TEXTO DADO »

------------------------------------

11:00A tortura da tortura

Do jornal Gazeta do Povo, e reportagem de Themys Cabral:

Tortura persiste no Brasil
Relatório da Pastoral Carcerária mostra que prática ainda é generalizada no país e que policiais e agentes penitenciários são os principais agressores

 A tortura é prática sistemática e generalizada no país ainda. É o que aponta o Relatório sobre Tortura: uma Experiência de Monitoramento dos Locais de Detenção para Prevenção da Tortura, elaborado pela Pastoral Carcerária e que será lançado nesta segunda-feira, em São Paulo. O documento mostra que juízes e promotores resistem em combater as violações e as denúncias dos presos raramente são levadas a sério. A Pastoral Carcerária registrou, entre 1997 e 2009, 211 casos de tortura em 20 estados brasileiros, sendo o maior número em São Paulo (71), Maranhão (30), Goiás (25) e Rio Grande do Norte (12). No Paraná, foram sete casos. Do total de casos registrados no país, em 21 a violência levou o agredido à morte.

O relatório mostra, ainda, que a cada dez casos registrados pela entidade, apenas em quatro foi tomada alguma providência pelas autoridades. “Há a ficção de que tudo que o agente público fala é verdade e de tudo que o preso fala é mentira. Há a ideia de que a tortura é correta e que, se o preso não quisesse passar por aquilo, não deveria ter cometido o crime”, afirma o assessor jurídico da Pastoral Carcerária, José de Jesus Filho.

As violações registradas acontecem em maior parte nas carceragens de delegacias e em penitenciárias. Contudo, há casos de violência em residências e até na rua. A Polícia Militar e os agentes penitenciários são apontados como os principais autores das agressões. “Vemos uma continuidade do regime militar nessas ações”, comenta Jesus Filho. “Vivemos numa sociedade que legitima a tortura, numa sociedade vingativa que não conhece o Estado Democrático de Direito”, complementa.

------------------------------------

MATERIAL DO EXERCÍCIO »
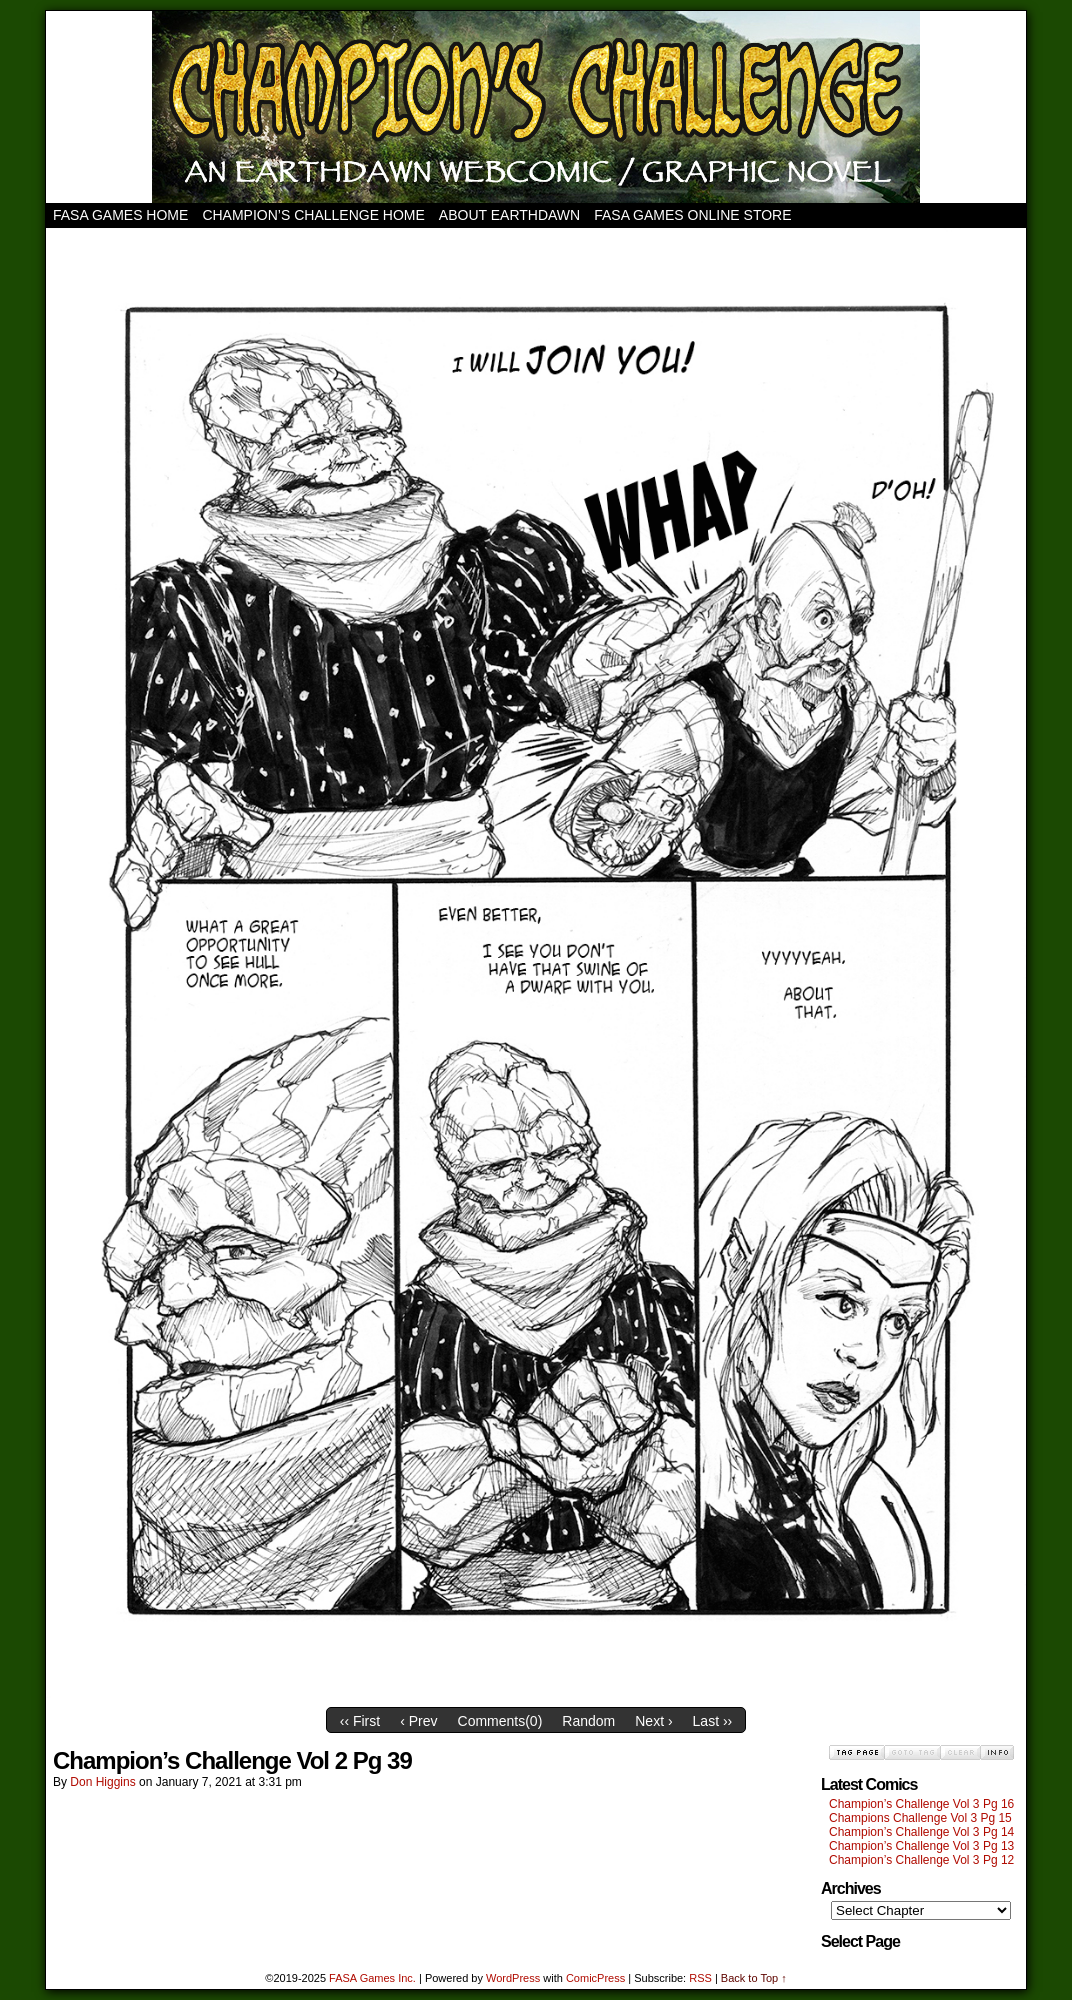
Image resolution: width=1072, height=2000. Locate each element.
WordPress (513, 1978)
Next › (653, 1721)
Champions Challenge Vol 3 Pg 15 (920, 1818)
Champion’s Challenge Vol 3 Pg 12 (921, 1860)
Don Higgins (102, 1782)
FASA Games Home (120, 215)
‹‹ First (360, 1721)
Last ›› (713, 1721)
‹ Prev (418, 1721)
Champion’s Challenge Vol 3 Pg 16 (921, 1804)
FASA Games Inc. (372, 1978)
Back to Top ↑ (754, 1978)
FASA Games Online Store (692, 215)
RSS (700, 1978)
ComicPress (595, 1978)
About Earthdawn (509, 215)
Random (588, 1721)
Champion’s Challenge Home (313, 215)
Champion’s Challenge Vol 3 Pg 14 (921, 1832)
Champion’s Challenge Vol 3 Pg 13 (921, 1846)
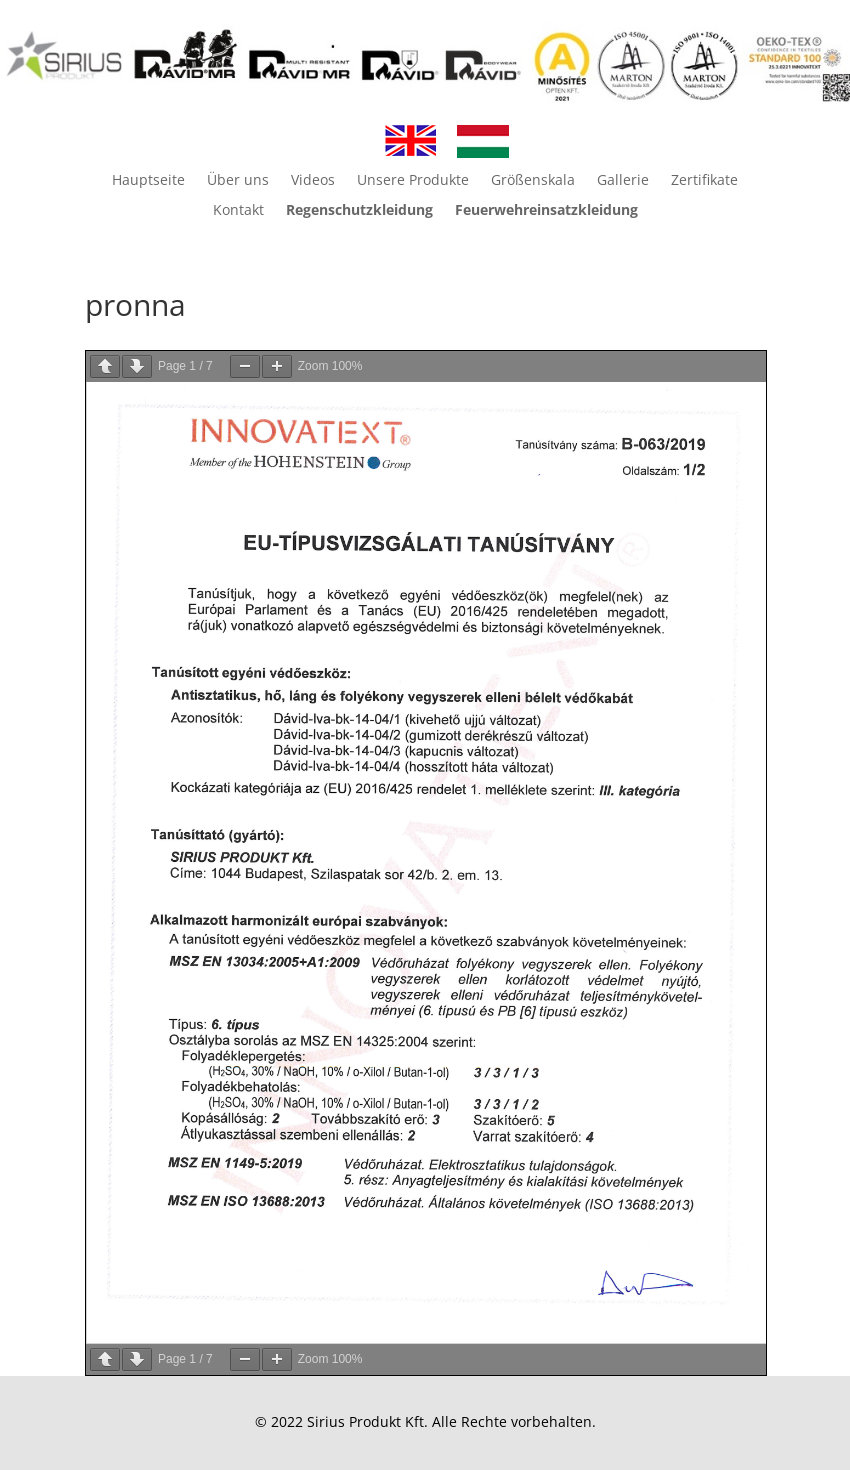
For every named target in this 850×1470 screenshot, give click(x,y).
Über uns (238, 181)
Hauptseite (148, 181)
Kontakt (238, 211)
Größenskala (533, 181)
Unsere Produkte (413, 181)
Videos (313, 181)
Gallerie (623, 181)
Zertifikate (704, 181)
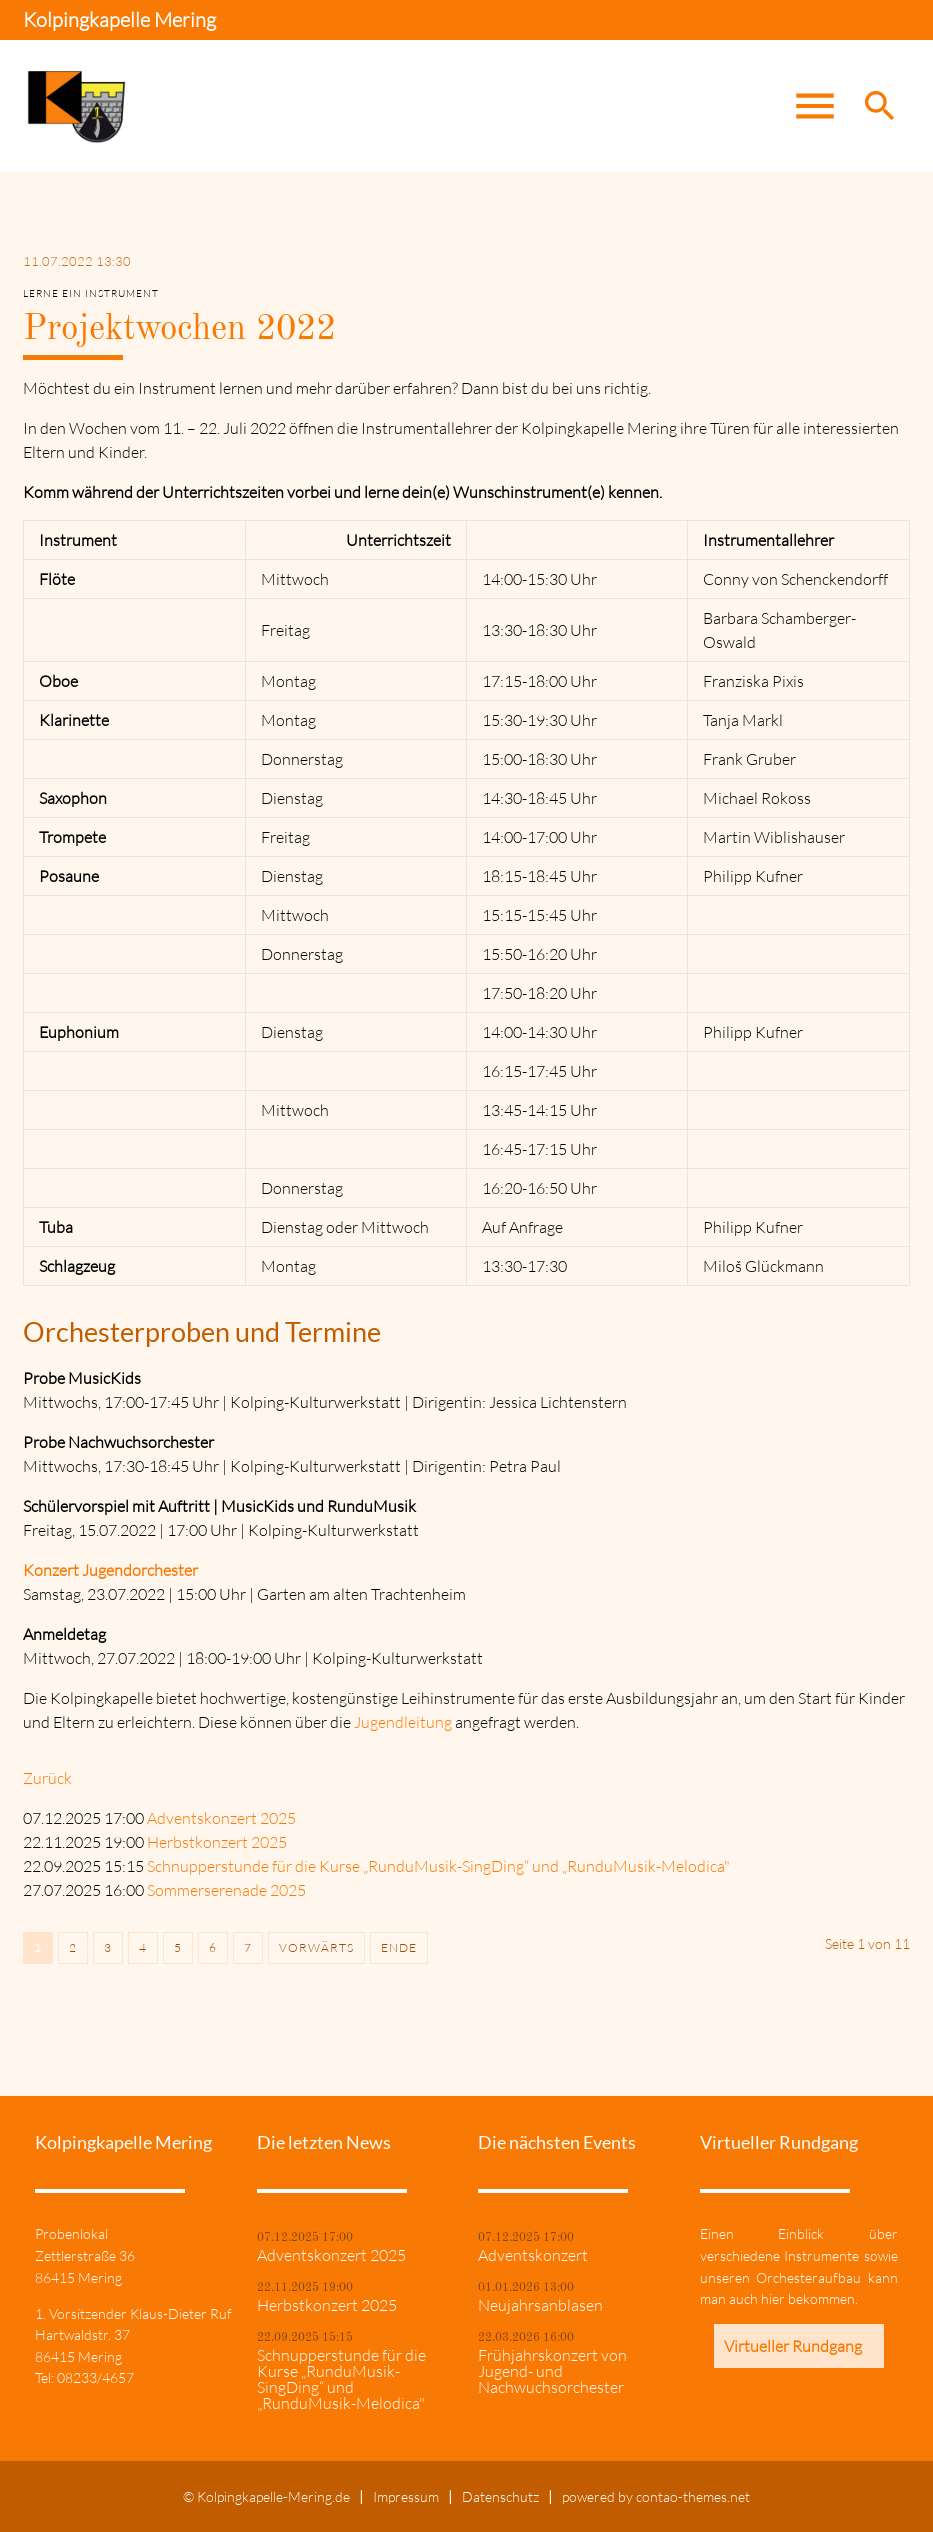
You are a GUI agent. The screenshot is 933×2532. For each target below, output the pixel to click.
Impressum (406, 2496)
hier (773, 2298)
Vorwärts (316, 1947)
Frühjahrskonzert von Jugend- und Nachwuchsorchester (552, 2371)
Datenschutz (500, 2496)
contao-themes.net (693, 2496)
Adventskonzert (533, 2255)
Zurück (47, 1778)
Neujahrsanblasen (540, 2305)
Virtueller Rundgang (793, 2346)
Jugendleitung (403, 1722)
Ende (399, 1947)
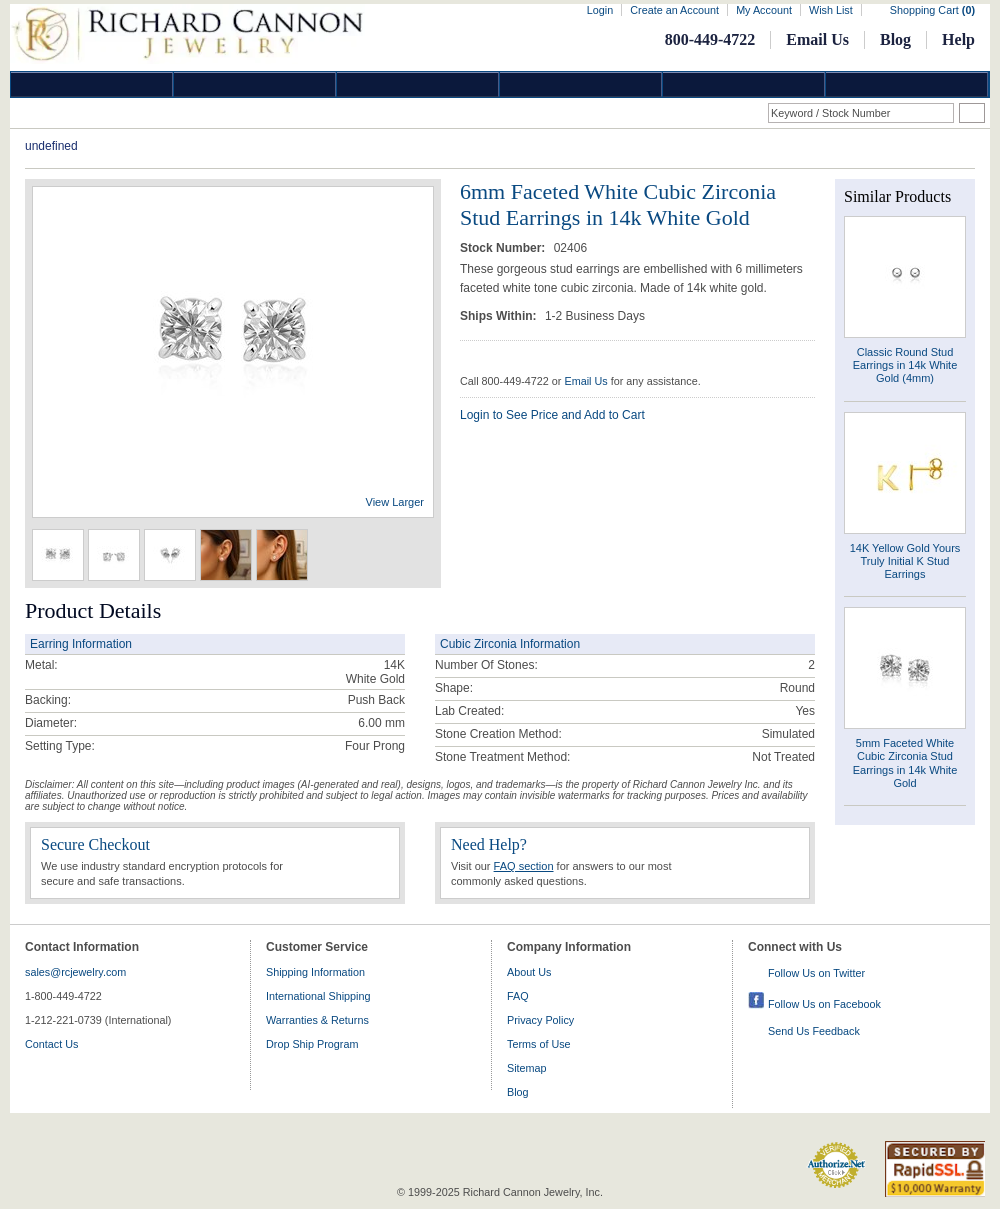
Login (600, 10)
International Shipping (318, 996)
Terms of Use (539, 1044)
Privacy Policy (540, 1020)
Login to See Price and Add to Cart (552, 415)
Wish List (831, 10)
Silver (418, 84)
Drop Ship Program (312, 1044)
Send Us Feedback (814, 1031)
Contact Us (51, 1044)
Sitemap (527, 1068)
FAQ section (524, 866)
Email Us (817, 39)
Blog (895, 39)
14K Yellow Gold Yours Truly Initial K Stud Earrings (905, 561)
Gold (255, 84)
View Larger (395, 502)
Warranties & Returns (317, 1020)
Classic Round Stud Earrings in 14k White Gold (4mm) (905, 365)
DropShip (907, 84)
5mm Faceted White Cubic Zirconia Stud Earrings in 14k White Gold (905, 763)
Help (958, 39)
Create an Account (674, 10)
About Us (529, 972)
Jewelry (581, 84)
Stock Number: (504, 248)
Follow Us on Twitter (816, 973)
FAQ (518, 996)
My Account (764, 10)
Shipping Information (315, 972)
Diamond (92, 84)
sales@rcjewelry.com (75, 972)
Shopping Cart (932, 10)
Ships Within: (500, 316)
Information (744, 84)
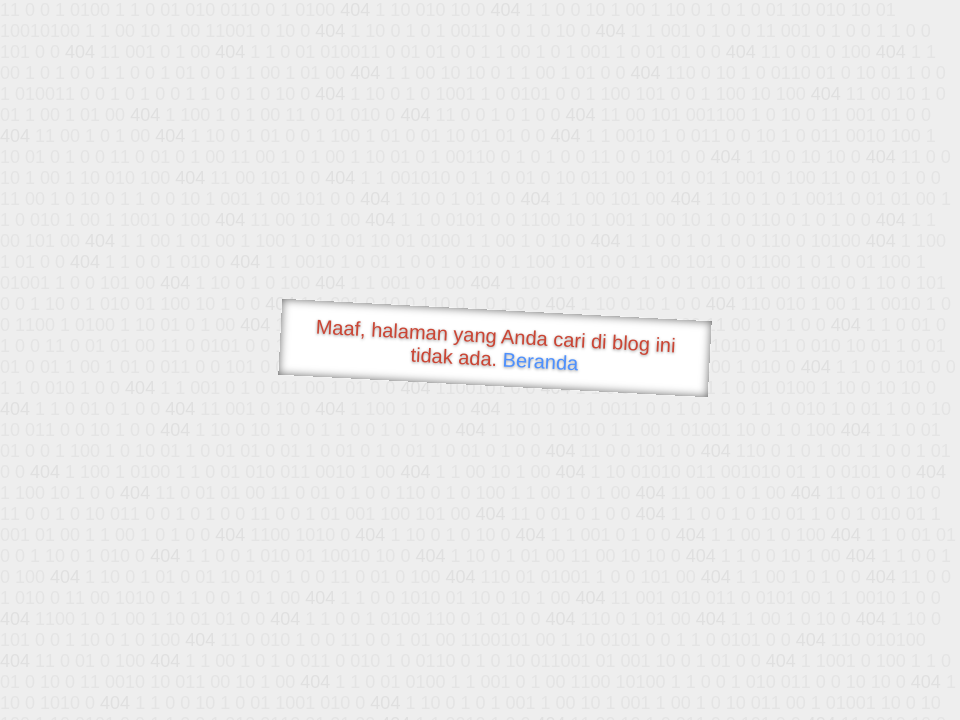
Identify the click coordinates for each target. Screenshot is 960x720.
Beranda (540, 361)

------------------------------------

TAREFAS PROPOSTAS »
[A] Redigite a reportagem sobre a tortura no Brasil sem nenhuma alteração, copiando tudo o que vai de "A tortura é prática" até "agredido à morte.".
[B] Repita fielmente os registros, desde a linha que contém "Champions Challenge Vol 3 Pg 15 (920, 1818)" até a linha que contém "Sitemap (527, 1068)", incluindo essas duas linhas. Deixe as imagens fora da resposta.
A reportagem e os registros não têm nenhuma relação entre si.

RESPOSTAS ESPERADAS »
[A]
A tortura é prática sistemática e generalizada no país ainda. É o que aponta o Relatório sobre Tortura: uma Experiência de Monitoramento dos Locais de Detenção para Prevenção da Tortura, elaborado pela Pastoral Carcerária e que será lançado nesta segunda-feira, em São Paulo. O documento mostra que juízes e promotores resistem em combater as violações e as denúncias dos presos raramente são levadas a sério. A Pastoral Carcerária registrou, entre 1997 e 2009, 211 casos de tortura em 20 estados brasileiros, sendo o maior número em São Paulo (71), Maranhão (30), Goiás (25) e Rio Grande do Norte (12). No Paraná, foram sete casos. Do total de casos registrados no país, em 21 a violência levou o agredido à morte.

[B]
Champions Challenge Vol 3 Pg 15 (920, 1818)
Champion’s Challenge Vol 3 Pg 12 (921, 1860)
Don Higgins (102, 1782)
FASA Games Home (120, 215)
‹‹ First (360, 1721)
Last ›› (713, 1721)
‹ Prev (418, 1721)
Champion’s Challenge Vol 3 Pg 16 (921, 1804)
FASA Games Inc. (372, 1978)
Back to Top ↑ (754, 1978)
FASA Games Online Store (692, 215)
RSS (700, 1978)
ComicPress (595, 1978)
About Earthdawn (509, 215)
Random (588, 1721)
Champion’s Challenge Home (313, 215)
Champion’s Challenge Vol 3 Pg 14 (921, 1832)
Champion’s Challenge Vol 3 Pg 13 (921, 1846)
For every named target in this 850×1470 screenshot, give click(x,y).
Über uns (238, 181)
Hauptseite (148, 181)
Kontakt (238, 211)
Größenskala (533, 181)
Unsere Produkte (413, 181)
Videos (313, 181)
Gallerie (623, 181)
Zertifikate (704, 181)
You are a GUI agent. The screenshot is 933×2532. For each target below, output the pixel to click.
Impressum (406, 2496)
hier (773, 2298)
Vorwärts (316, 1947)
Frühjahrskonzert von Jugend- und Nachwuchsorchester (552, 2371)
Datenschutz (500, 2496)
contao-themes.net (693, 2496)
Adventskonzert (533, 2255)
Zurück (47, 1778)
Neujahrsanblasen (540, 2305)
Virtueller Rundgang (793, 2346)
Jugendleitung (403, 1722)
Ende (399, 1947)
Login (600, 10)
International Shipping (318, 996)
Terms of Use (539, 1044)
Privacy Policy (540, 1020)
Login to See Price and Add to Cart (552, 415)
Wish List (831, 10)
Silver (418, 84)
Drop Ship Program (312, 1044)
Send Us Feedback (814, 1031)
Contact Us (51, 1044)
Sitemap (527, 1068)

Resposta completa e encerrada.